Civil society participation will be crucial to ambitious outcomes at COP25. Parties to the summit, which include all UN member countries and the European Union, should allow activists ample opportunity to air their concerns about the climate crisis and use their combined expertise to help identify solutions. They should also provide activists with a safe space to speak out about the threats they face for carrying out their work.

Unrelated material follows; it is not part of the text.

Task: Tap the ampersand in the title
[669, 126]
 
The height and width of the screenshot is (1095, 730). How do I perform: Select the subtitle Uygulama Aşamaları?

In addition, parties should publicly commit to robustly carrying out international and regional treaties that protect environmental defenders. One of these treaties is the Escazu Agreement (the Regional Agreement on Access to Information, Public Participation and Justice in Environmental Matters in Latin America and the Caribbean), the world’s first covenant to include specific provisions promoting and protecting environmental defenders. Twenty-one countries have signed the 2018 agreement. But only six countries have ratified it – five shy of the ratifications needed to enter it into force. Chile, which stepped down as COP25 host because of protests stemming from economic grievances, but will still preside over the negotiations in Madrid, should lead by example and ratify the agreement.

COP25 participants should also commit to upholding the Aarhus Convention (the United Nations Economic Commission for Europe Convention on Access to Information, Public Participation in Decision-making and Access to Justice in Environmental Matters), to which Spain is a signatory. The convention – an environmental pact for Europe, the European Union, and Central Asia – grants the public, including environmental groups, an array of rights including public participation and access to information and justice in governmental decisions on the environment, without harassment or persecution. Parties to the treaty, including the EU, and Poland for its crackdown at COP24, have been criticized – including in some cases by the Aarhus Convention’s own oversight body – for flouting these provisions.

COP25 delegates should recognize that to genuinely protect the environment, they also need to protect its defenders – including those unjustly targeted in the name of security.